Voces disidentes para Pedro Lemebel

Por: el 23 enero, 2018

A tres años de la partida del escritor chileno Pedro Lemebel. Periodista Virtual recopila un poco de su historia y algunas de las voces del activismo y el arte de la disidencia sexual latinoamericana que sin duda alguna toman como referente a quien en vida fue un cronista, poeta y artista visual imprescindible e infinito.

“Pobre, comunista y maricón”, de esa manera hablaba de sí mismo Lemebel, nunca tuvo recato para hablar de su diferencia, de su disidencia sexual de la cual emanaba toda su copiosa, incomparable, incómoda y amariconada creatividad.

Desde el primer aniversario de su partida, ha cobrado diferentes homenajes en su país natal Chile: exposiciones de arte, obras de teatro, la aprobación para levantar un monumento con su figura por parte de la clase política que Pedro en vida criticó duramente, la publicación del libro póstumo “Mi amiga Gladys” sobre el escritor y artista visual en relación a su amistad con la líder comunista Gladys Marín y una película a estrenarse basada en uno de sus libros; forman parte de las iniciativas en su nombre.

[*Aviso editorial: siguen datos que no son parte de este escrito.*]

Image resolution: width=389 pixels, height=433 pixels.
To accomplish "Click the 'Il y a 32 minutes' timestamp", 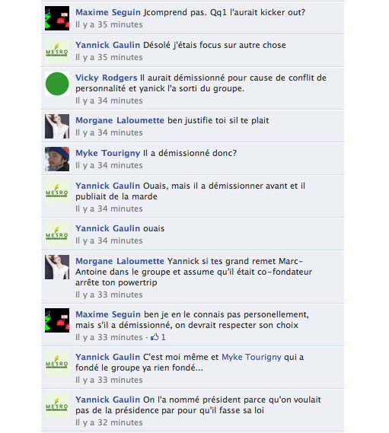I will coord(109,422).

“Cómo es la vida, yo arrancando del sida y me agarra el cáncer”, lamentó el artista tiempo atrás, antes de que la enfermedad lo haya dejado sin voz y en silla de ruedas. Sin embargo su partida dejó un legado infinito para el activismo marica latinoamericano, para los colectivos de derechos humanos y para la inspiración escénica y visual.

Su texto inaugural, el “Manifiesto, hablo por mi diferencia” fue leído en plena dictadura de Pinochet, durante un acto político de la izquierda chilena realizado en septiembre de 1986, en Santiago, Pedro tomó la palabra maquillado con una oz y un martillo en el lado izquierdo de su rostro y enaltecido por unos tacones de punta. Y pese al rechazo, coqueteó continuamente con el Partido Comunista. Desde entonces el aporte de Pedro al arte, la literatura y el activismo ha sido muy grande.

Pedro estuvo cerca de ganar el Premio Nacional de Literatura, que al final nunca se le otorgó a pesar de una masiva campaña social para que eso fuera posible. Se atrevió a decir que el premio estaba arreglado, más que la cara de una travesti.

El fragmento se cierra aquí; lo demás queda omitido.